The market for high performance computing (HPC) is changing, meaning system integrators that serve HPC customers need to change too.
To learn more, PIC managing editor Peter Krass spoke recently with Oliver Tennert, NEC Germany’s director of HPC marketing and post-sales. NEC Germany works with hardware vendors that include AMD processors and Supermicro servers. This interview has been lightly edited for clarity.
First, please tell me about NEC Germany and its relationship with parent company NEC Corp.?
I work for NEC Germany, which is a subsidary of NEC Europe. Our parent company, NEC Corp., is a Japanese company with a focus on telecommunications, which is still a major part of our business. Today NEC has about 100,000 employees around the world.
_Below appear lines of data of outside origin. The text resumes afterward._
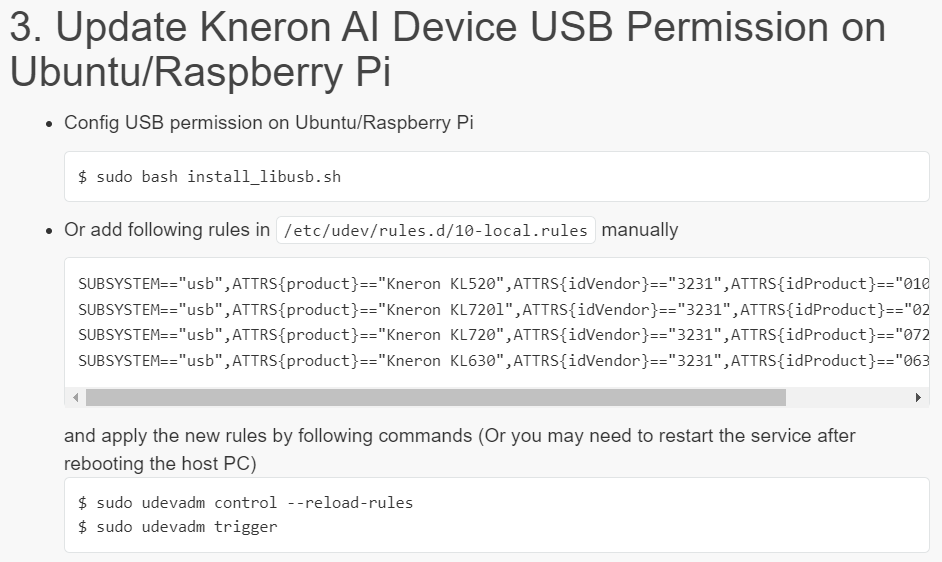The image size is (942, 562).
Task: Click the section 3 heading about USB Permission
Action: click(x=448, y=49)
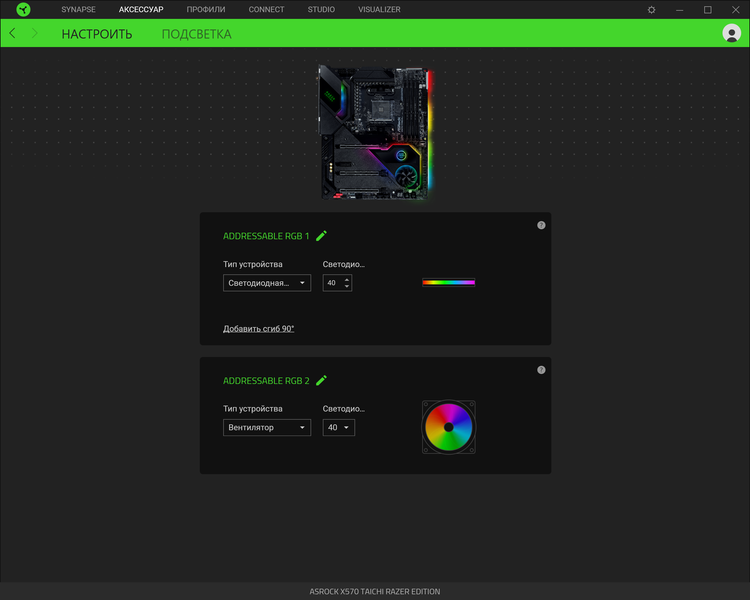750x600 pixels.
Task: Rename ADDRESSABLE RGB 2 using pencil icon
Action: [321, 381]

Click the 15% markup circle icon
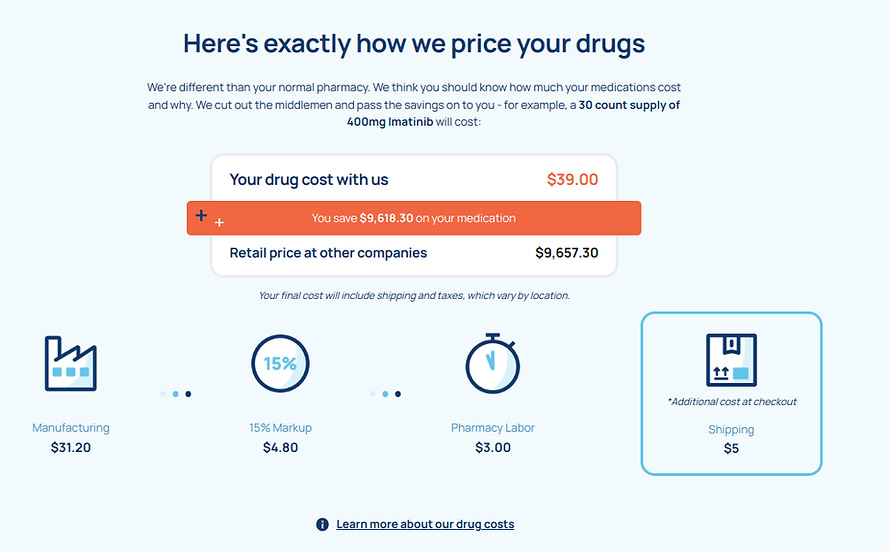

HPC as a business within NEC is done primarily by NEC Germany and our counterparts at NEC Corp. in Japan. The Japanese operation covers HPC in Asia, and we cover EMEA, mainly Europe.
What kinds of HPC workloads and applications do your customers run?
It’s probably 60:40 — that is, about 60% of our customers are in academia, including universities, research facilities, and even DWD, Germany’s weather-forecasting service. The remaining 40% are industrial, including automotive and engineering companies.
The typical HPC use cases of our customers come in two categories. The most important HPC category of course is simulation. That can mean simulating physical processes. For example, what does a car crash look like under certain parameters? These simulations are done in great detail.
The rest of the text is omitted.